Task requirements ->
Look for the line containing "Open the three-dot options on first comment" in the entries below, then print that line and all that follow it exactly.

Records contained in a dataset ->
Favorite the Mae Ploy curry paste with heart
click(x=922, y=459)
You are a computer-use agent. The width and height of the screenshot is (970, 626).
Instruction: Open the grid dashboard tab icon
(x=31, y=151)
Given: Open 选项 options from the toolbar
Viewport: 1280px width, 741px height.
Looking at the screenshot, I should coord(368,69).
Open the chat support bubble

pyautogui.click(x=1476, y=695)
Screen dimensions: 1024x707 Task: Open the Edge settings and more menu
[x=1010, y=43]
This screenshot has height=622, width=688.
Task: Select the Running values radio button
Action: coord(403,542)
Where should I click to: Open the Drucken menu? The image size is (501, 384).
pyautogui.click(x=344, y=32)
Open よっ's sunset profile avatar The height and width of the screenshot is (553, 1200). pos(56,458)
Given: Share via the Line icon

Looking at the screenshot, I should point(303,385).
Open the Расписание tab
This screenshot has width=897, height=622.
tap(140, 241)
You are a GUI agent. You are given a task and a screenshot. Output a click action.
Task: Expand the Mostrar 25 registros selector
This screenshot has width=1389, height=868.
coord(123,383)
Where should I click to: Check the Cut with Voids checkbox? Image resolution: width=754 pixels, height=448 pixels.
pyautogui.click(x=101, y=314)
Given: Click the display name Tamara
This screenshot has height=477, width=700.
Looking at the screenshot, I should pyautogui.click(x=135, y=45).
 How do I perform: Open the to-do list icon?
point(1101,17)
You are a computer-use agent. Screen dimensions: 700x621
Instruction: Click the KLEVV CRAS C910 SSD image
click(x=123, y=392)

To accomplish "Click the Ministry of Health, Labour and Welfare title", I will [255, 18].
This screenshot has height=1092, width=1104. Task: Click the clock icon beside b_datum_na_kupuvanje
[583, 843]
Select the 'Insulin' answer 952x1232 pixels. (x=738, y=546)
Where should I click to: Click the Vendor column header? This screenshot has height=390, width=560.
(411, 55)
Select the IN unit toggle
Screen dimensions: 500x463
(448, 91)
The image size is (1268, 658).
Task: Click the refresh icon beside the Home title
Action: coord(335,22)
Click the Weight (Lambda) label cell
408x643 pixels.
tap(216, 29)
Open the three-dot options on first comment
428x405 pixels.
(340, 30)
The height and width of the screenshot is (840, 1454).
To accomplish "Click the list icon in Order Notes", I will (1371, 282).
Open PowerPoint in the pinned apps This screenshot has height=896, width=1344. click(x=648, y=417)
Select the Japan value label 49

Response to this exercise ->
Open the three-dot options on first comment
428x405 pixels.
(340, 30)
The height and width of the screenshot is (840, 1454).
To accomplish "Click the list icon in Order Notes", I will (1371, 282).
Open PowerPoint in the pinned apps This screenshot has height=896, width=1344. click(x=648, y=417)
Select the Japan value label 49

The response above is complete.